───── Material supplied ─────

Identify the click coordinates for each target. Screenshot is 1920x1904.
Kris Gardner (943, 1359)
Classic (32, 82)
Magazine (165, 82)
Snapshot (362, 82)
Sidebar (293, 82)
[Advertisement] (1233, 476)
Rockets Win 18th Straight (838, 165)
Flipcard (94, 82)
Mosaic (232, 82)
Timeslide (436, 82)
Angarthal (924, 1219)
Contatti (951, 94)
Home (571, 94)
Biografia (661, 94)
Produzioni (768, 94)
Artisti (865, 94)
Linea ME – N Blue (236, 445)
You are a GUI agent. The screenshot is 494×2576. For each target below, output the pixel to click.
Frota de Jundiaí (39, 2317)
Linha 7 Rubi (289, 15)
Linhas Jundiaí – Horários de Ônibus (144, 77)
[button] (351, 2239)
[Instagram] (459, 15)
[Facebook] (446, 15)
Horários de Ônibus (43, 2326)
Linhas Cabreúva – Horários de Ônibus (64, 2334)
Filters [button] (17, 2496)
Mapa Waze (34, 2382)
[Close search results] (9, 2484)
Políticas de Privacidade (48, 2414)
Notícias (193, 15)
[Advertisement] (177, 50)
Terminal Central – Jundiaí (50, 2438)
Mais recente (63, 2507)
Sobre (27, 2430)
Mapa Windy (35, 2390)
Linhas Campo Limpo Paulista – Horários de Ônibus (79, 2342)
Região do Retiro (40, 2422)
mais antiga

─────

- _Exercise brief_: Looking at the records above, in how many lines does the word "target" occur? Reply with the number alone.

- _Solution for this task_: 2